Stored records:
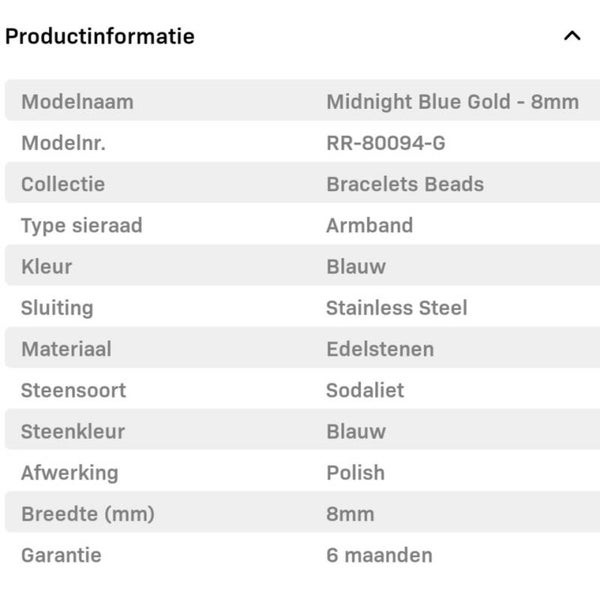Select the Steensoort row label
The height and width of the screenshot is (609, 600).
(74, 390)
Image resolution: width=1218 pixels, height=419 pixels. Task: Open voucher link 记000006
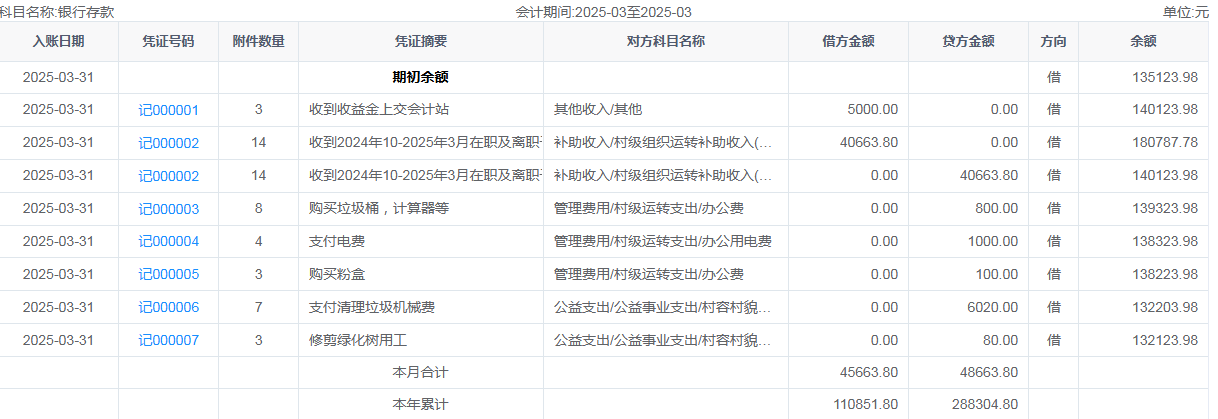click(168, 308)
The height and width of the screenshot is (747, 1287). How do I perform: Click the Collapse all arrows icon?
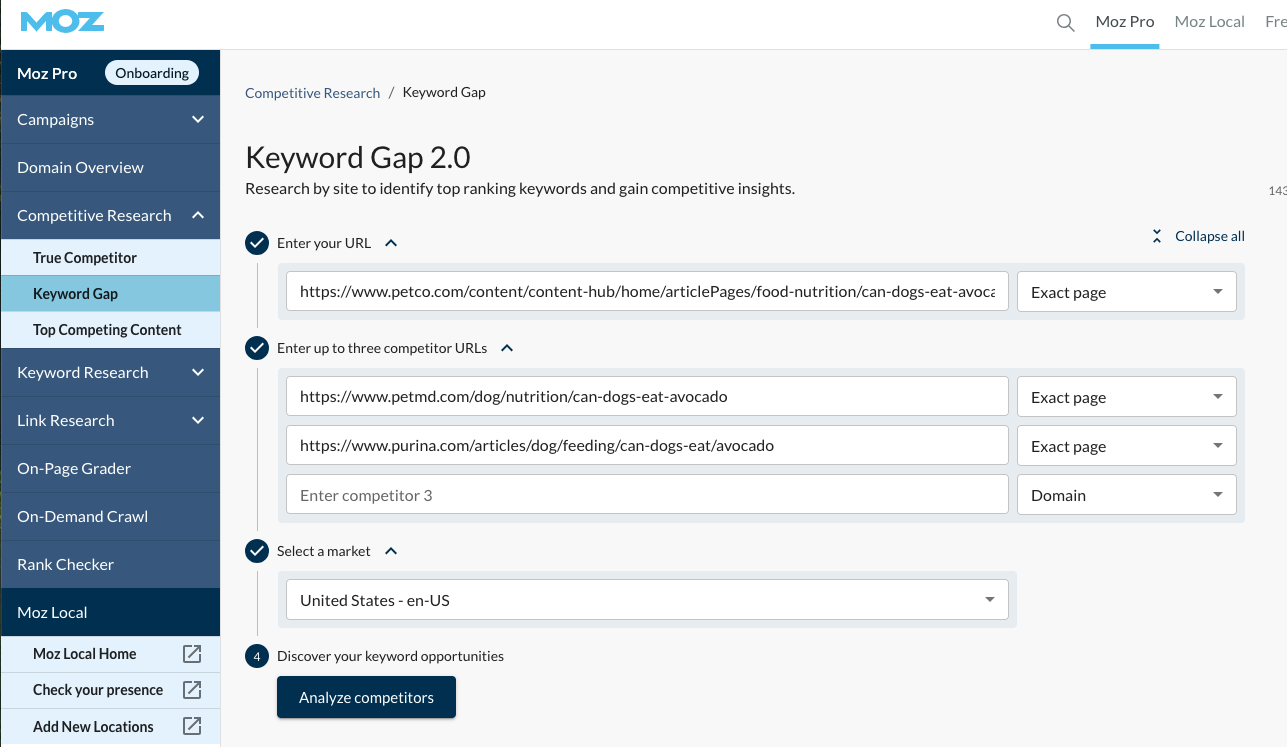(x=1157, y=236)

— Description of the task —
I need the lines from the one containing "Image resolution: width=1218" through the end of the records retyped exactly, with the pictures left out.

— Answer space —
Image resolution: width=1218 pixels, height=419 pixels. Task: Open voucher link 记000006
click(168, 308)
The height and width of the screenshot is (747, 1287). How do I perform: Click the Collapse all arrows icon?
(x=1157, y=236)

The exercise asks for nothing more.